#### Your task
Answer these from the Bora Bora travel text:
1. What samples did the family at the roadside shop offer?
2. Who once owned the older resort?
3. Which bar did the writer visit?

As wonderful as the scenery is, the people are even more lovely. We stopped at one road-side shop operated by a family. They offered us samples of fresh coconut, breadfruit and grapefruit. I passed on the grapefruit, but the breadfruit was amazing--like nothing I've ever tasted before. A truly unusual texture as well.
Here's the DH taking a sip of extremely fresh coconut milk. The natives use every bit of the plant, from fiber to weave into necklaces and use as tinder to fermenting the shells into coconut oil for use in skin treatments. We also watched the natives use flowers and other plants to create dyes for the sarongs the island women wear.
The welcoming committee
Bruce prepares fresh coconut for us.
WWII canon cave
This older resort was once owned by Marlon Brando!
There's a reason the island is so lush and green. Liquid sunshine falls in abundance!
We also visited Bloody Mary's Bar (think Rogers & Hammerstein's South Pacific!) and walked along a stretch of golden sand, letting the warm waters of the ocean caress our calves. The tour was so much better, so much richer an experience than riding in a Glass Bottom Boat.
Today reminded me that it's foolish to be upset if your plans have to change. Life is filled with moments when things don't go our way.
But it doesn't have to mean things can't be even better than we'd planned. We had a ball on Bora Bora!

#### Data records
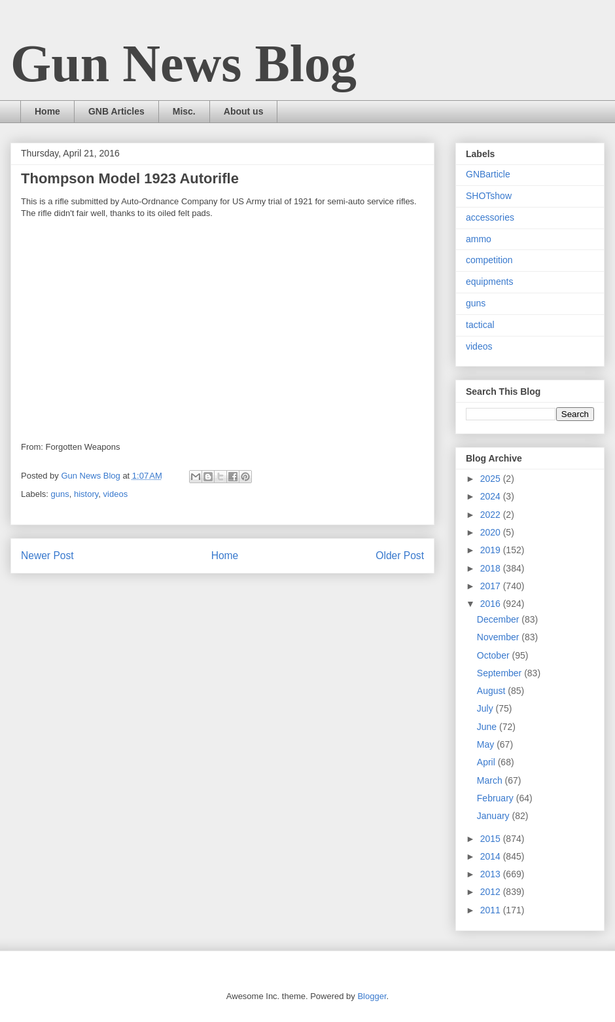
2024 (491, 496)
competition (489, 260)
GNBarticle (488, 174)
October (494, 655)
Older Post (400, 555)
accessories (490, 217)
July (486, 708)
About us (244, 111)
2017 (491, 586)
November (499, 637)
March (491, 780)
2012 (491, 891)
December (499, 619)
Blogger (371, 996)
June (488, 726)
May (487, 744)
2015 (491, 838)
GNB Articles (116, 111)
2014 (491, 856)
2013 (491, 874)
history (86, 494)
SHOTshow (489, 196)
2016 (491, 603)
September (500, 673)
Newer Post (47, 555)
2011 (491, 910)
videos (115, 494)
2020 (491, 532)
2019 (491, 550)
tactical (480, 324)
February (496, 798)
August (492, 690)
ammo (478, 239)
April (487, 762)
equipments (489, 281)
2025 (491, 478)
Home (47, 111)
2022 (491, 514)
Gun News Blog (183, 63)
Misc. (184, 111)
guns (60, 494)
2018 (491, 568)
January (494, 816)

#### Full output
1. Fresh coconut, breadfruit and grapefruit.
2. Marlon Brando.
3. Bloody Mary's Bar.